Assigned task :: With the pictures set aside, return the lines below exactly, beginning at the first and ending at the line containing "Image resolution: width=798".

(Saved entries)
______________________________

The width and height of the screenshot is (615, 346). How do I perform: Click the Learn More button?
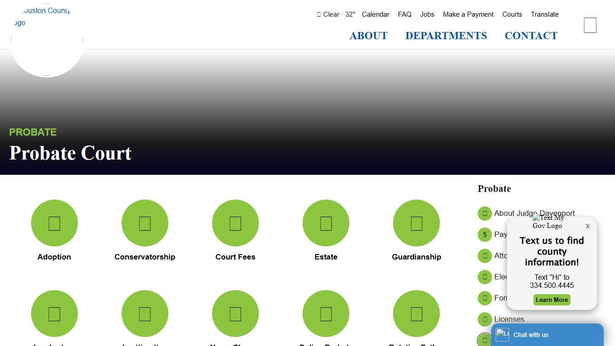click(x=552, y=300)
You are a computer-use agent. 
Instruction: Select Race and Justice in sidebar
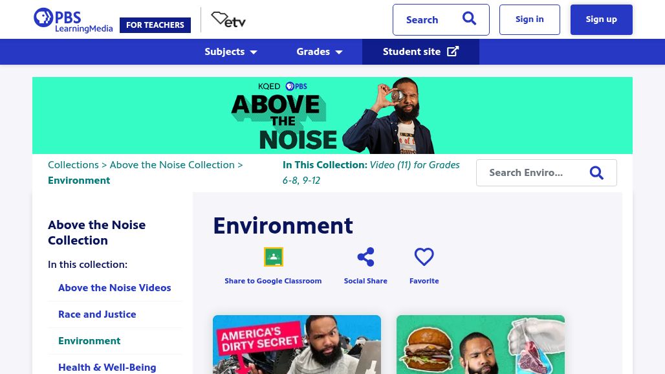(97, 314)
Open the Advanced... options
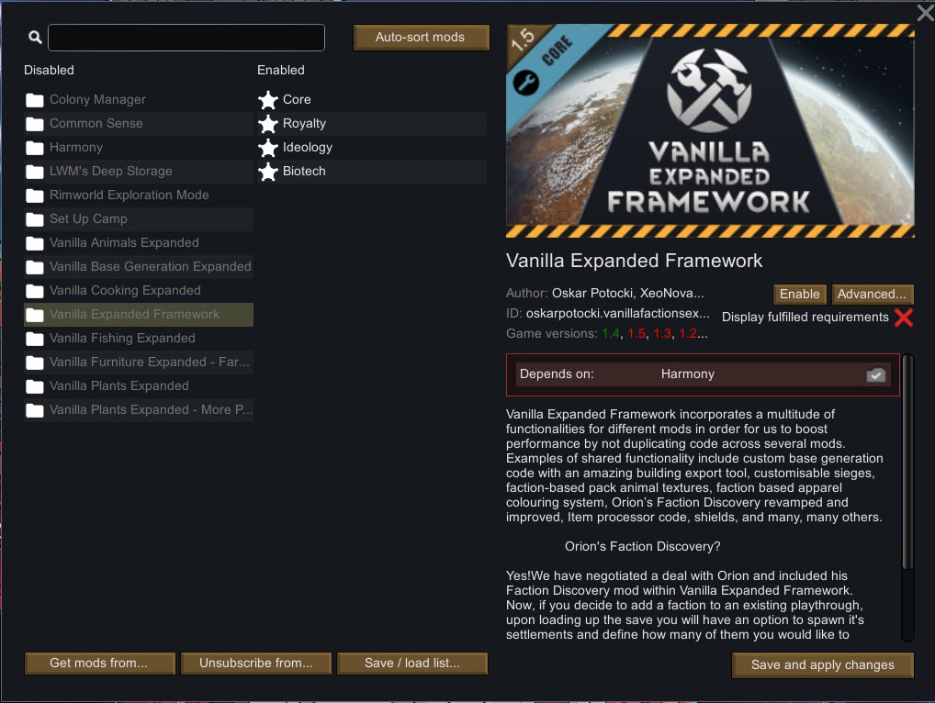Image resolution: width=935 pixels, height=703 pixels. pyautogui.click(x=873, y=294)
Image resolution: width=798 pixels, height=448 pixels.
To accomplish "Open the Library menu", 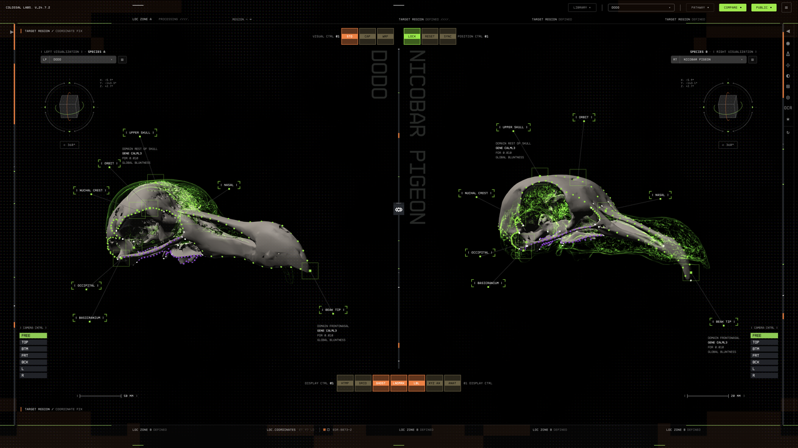I will coord(582,7).
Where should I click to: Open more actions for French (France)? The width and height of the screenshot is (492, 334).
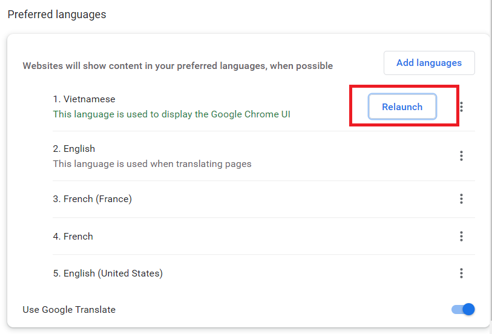click(x=461, y=198)
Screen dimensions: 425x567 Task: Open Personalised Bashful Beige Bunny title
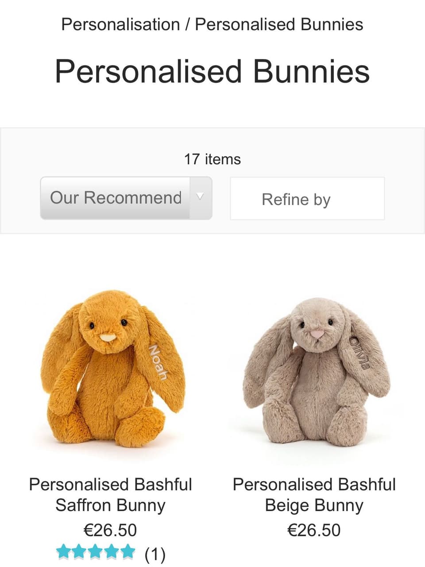[314, 494]
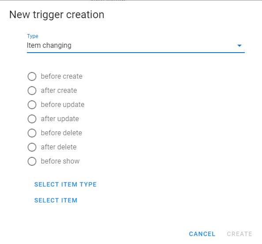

______________________________

Problem solution ::
The width and height of the screenshot is (615, 346). How do I perform: Click the Learn More button?
click(x=552, y=300)
You are a computer-use agent. 
Instruction: Select Race and Justice in sidebar
(97, 314)
Open the Advanced... options
Image resolution: width=935 pixels, height=703 pixels. pyautogui.click(x=873, y=294)
Image resolution: width=798 pixels, height=448 pixels.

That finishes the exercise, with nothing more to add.